Tastes Like Straw
A few weeks ago I chatted briefly with another spouse about eating gluten free foods by choice instead of by necessity. Both our spouses follow gluten free diets and to support their dietary choices, both of use choose diets similar to our spouse’s diets.
So, at first impression it seems this spouse deserves a gold star for supporting the partner and understanding the challenges of following an unconventional diet with many possible restrictions.
Then the spouse laments for the days of gluten foods and half jokingly says gluten free foods taste “like straw”. Now, it seems that re-evaluating those gold stars might be a god idea.
Since this is “FOOD for the rest of us” and not “MARRIAGE counseling, guidance, and judgement for the rest of us”, I lets focus on the food.
This spouse is not the only person in the world to consider gluten free foods to be unpleasant. In fact, I have previously blogged about a NYT article where celiacs’ laments for gluten foods such as pasta and breads were followed with praises to the food industry for coming up with increasingly “better” imitation foods as substitutes.
In fact, while making a birthday cake with two layers of genoise brushed with sherry and iced with mocha butter-cream and chocolate icing using regular all purpose flour, I found myself thankful for not having to counter balance any of the garbanzo bean flavor sometimes found in many gluten free flour mixes. I was also glad to focus on the cake and not if the amount of xyntham gum added was sufficient or too much.

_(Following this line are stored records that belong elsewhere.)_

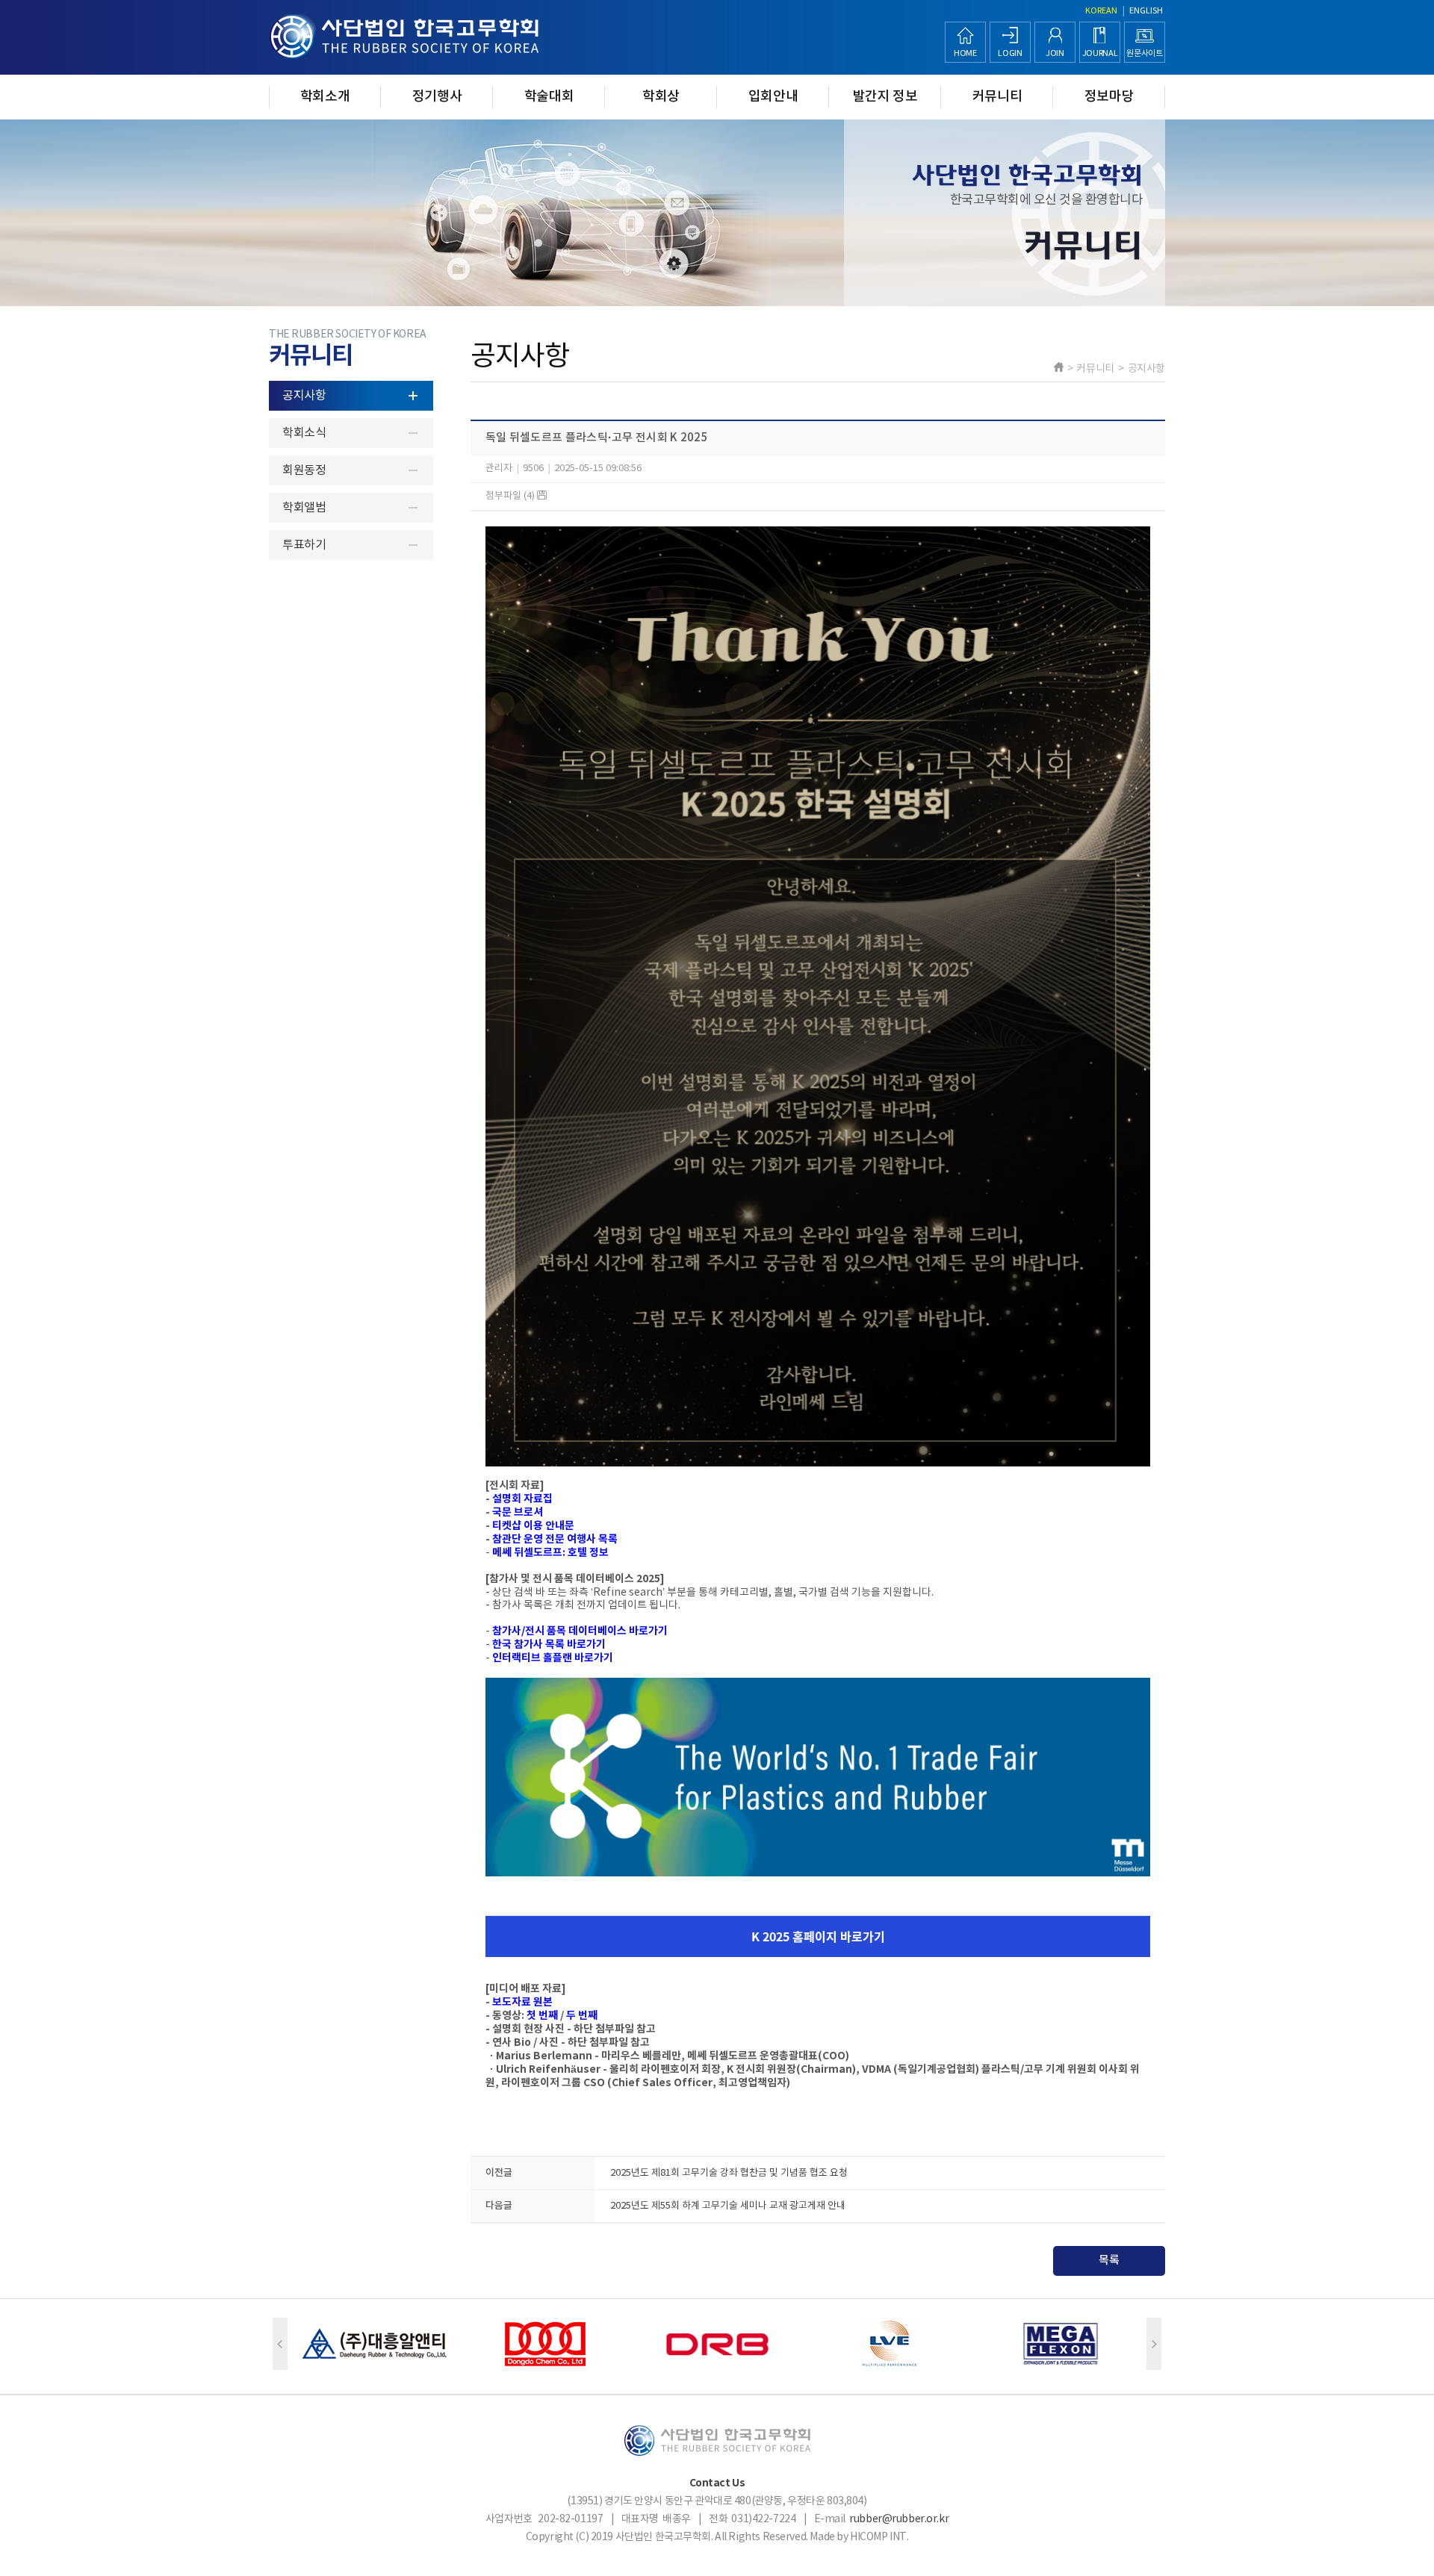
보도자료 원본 (521, 2002)
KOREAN (1101, 11)
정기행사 (437, 97)
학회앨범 (304, 507)
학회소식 (304, 433)
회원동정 (304, 470)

So, while I wasn’t saying it tasted like straw, I was viewing it as something inferior to a gluten based product. Then I realized this was probably due to the fact that I was automatically assessing the possible tastes and textures of something made with out gluten against something made using gluten.
Just as substituting beef or chicken with some sort of soy based product, using vitamin pills instead of eating fruits and vegetables, or eating farm raised vs wild or “free range” fish, fowl, or beef leads to all kinds of dietary issues and doesn’t taste all that good; forcing an over processed, chemically stabilized, and artificial-in-nearly-all-aspects-of-its-existence food item to replace is not exactly a good idea.
Instead of looking for substitute food products or items that can be swapped in and out of your eating habits as if they computer parts or brake pads, maybe it is better to consider it time to undertake a food odyssey, searching for new to you foods that are fun to eat and do not conflict with your dietary choices.
After all, just because a meal or a specific dish or food item is made to be gluten free does not mean the food should not be good.
For example, the other weekend I cooked great meal.
The salad included fresh cherry tomatoes, sweetened red onions, basil, sheep’s milk feta, balsamic vinegar, olive oil, salt, and pepper.
For the main course, I roasted beef sirloin with a rosemary, sage, thyme, parsley, Grana Padano cheese and garlic crust. The beef was accompanied by roasted apples, parsnips, sweet potatoes, and turnips, a pan sauce, and rustic mashed potatoes.
For dessert, I used Giffords’ double chocolate ice cream with warmed “Last of the Season” peaches and a ruby reduction.
Although I added toasted bread croutons with olive oil, balsamic vinegar, garlic, parsley, and basil to the salad, and the salad would have been equally good without them, the meal was essentially gluten free.
Nothing came out of a box, was almost entirely gluten free and it did not taste like straw. In fact, I was later told the meal was “Kick A** Good.”